WHAT NEEDS TO BE DONE: Exactly the lines from the beginning of the records below through the line with "Task: Tick the" must be given again, without pictures.

___ EXCERPTED DATA

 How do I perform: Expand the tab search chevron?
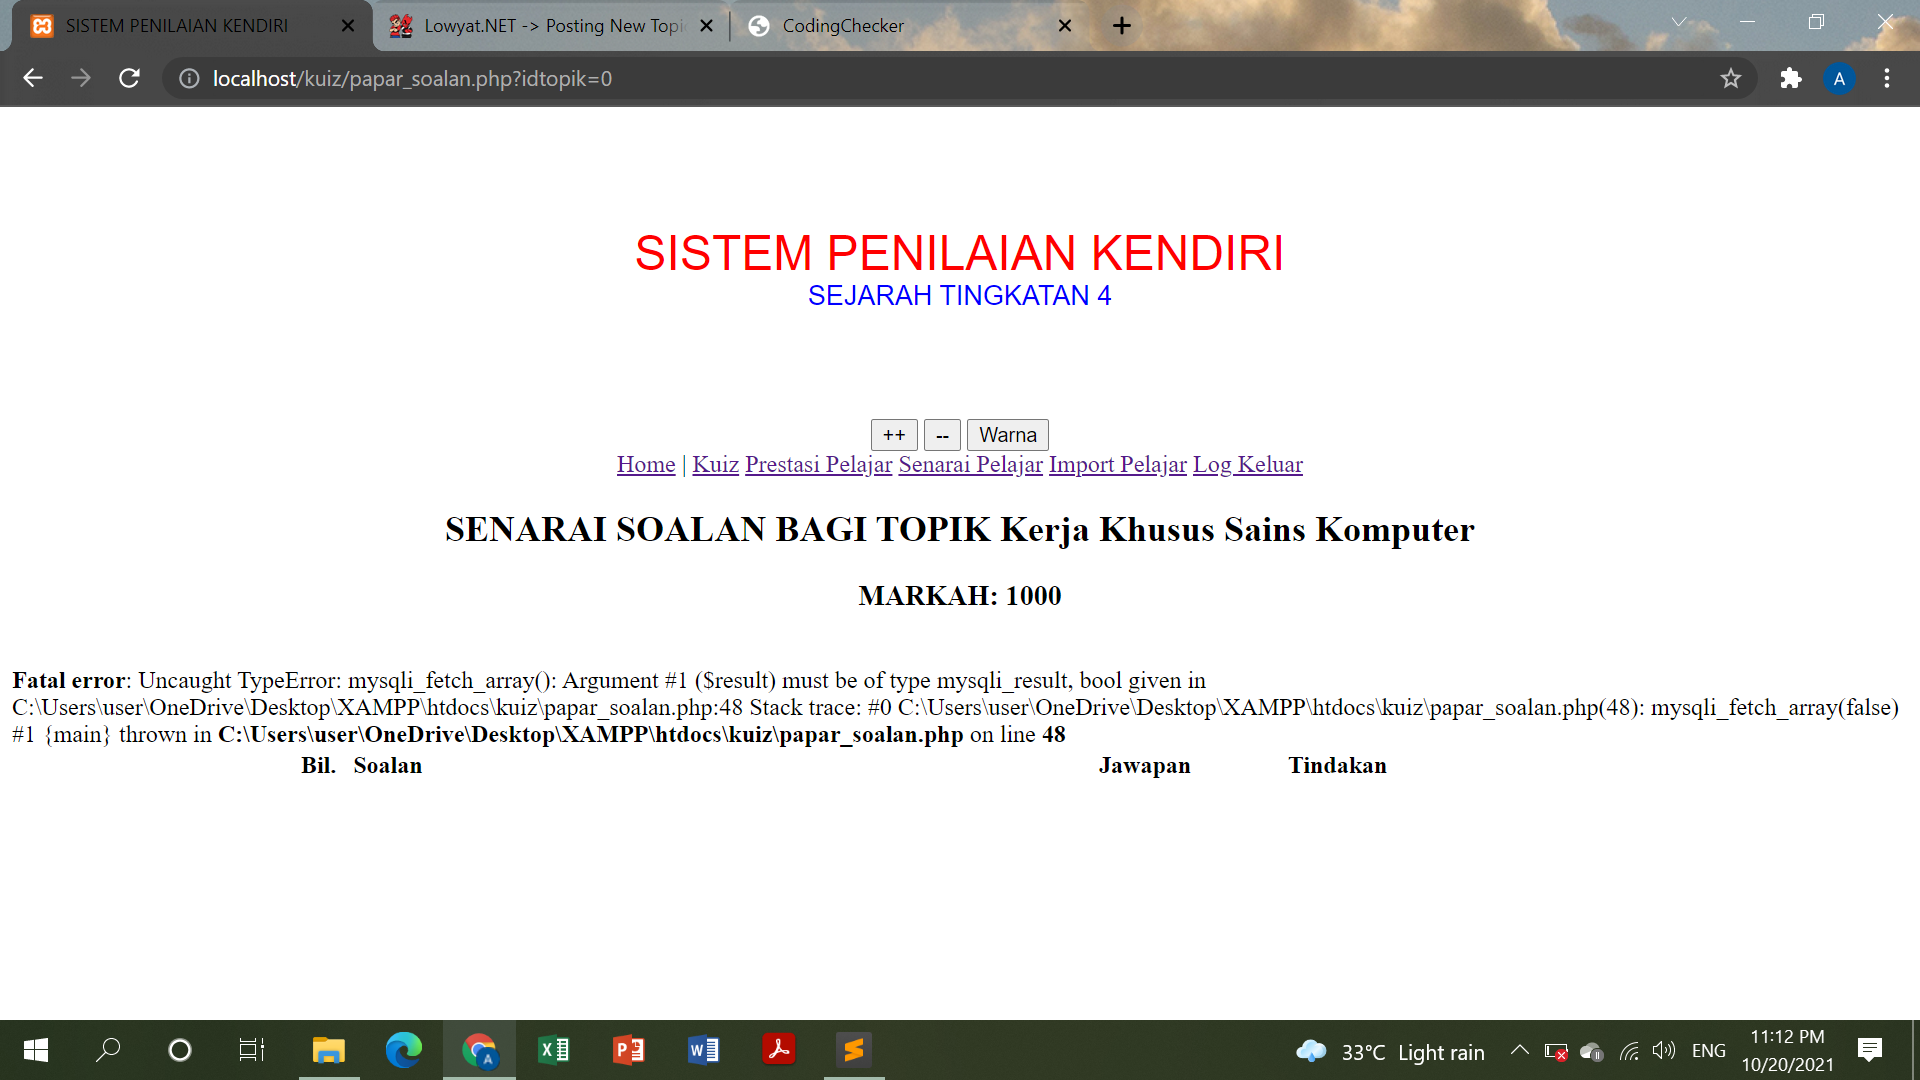(1679, 22)
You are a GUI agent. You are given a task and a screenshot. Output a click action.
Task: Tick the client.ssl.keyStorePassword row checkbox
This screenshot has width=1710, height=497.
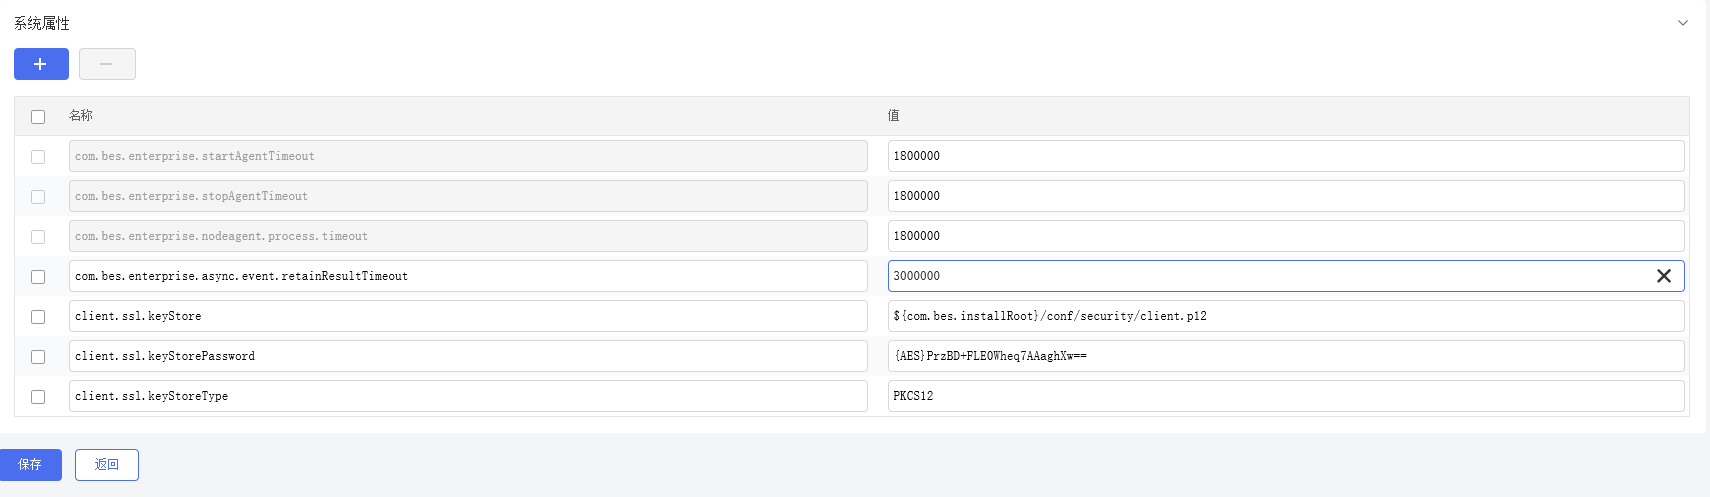[x=38, y=357]
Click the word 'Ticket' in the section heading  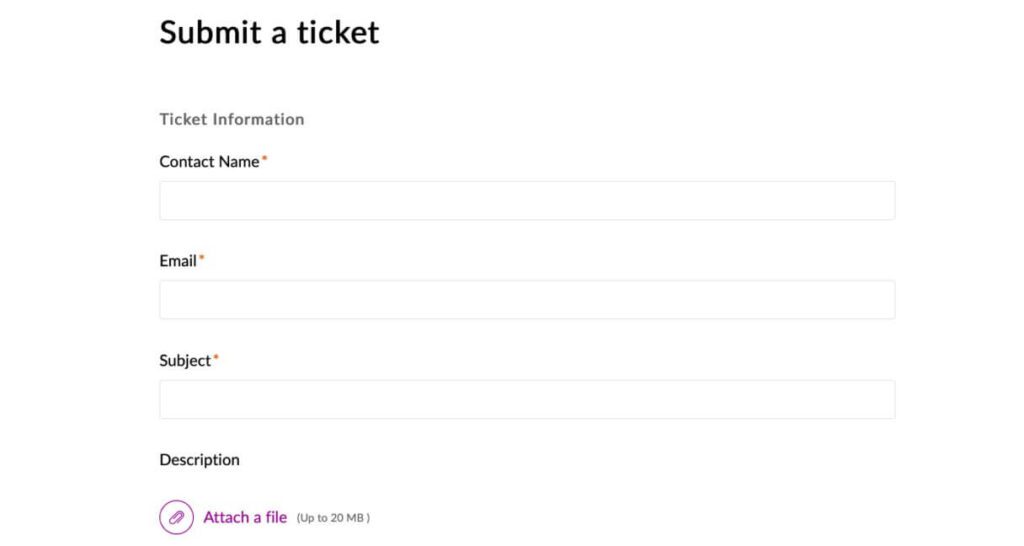[x=182, y=119]
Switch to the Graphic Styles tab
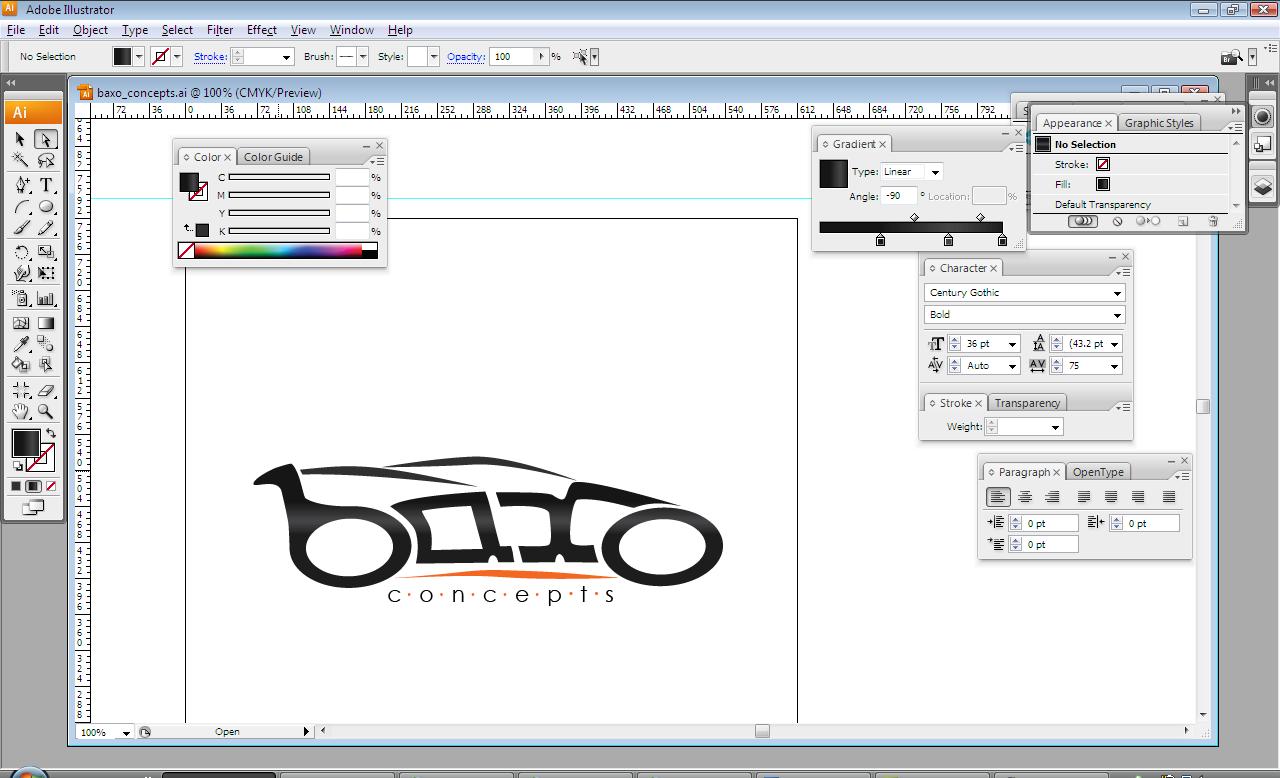Image resolution: width=1280 pixels, height=778 pixels. pyautogui.click(x=1158, y=123)
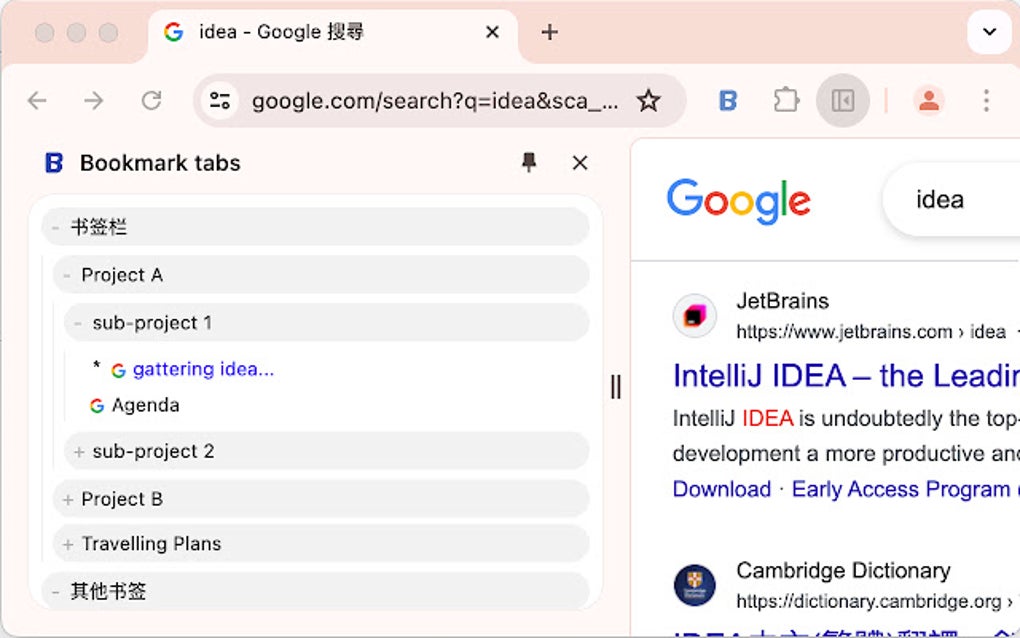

______

EXERCISE RESPONSE:
 How do I perform: Expand the tab search chevron?
(1679, 22)
You are a GUI agent. You are given a task and a screenshot. Output a click action.
Task: Tick the client.ssl.keyStorePassword row checkbox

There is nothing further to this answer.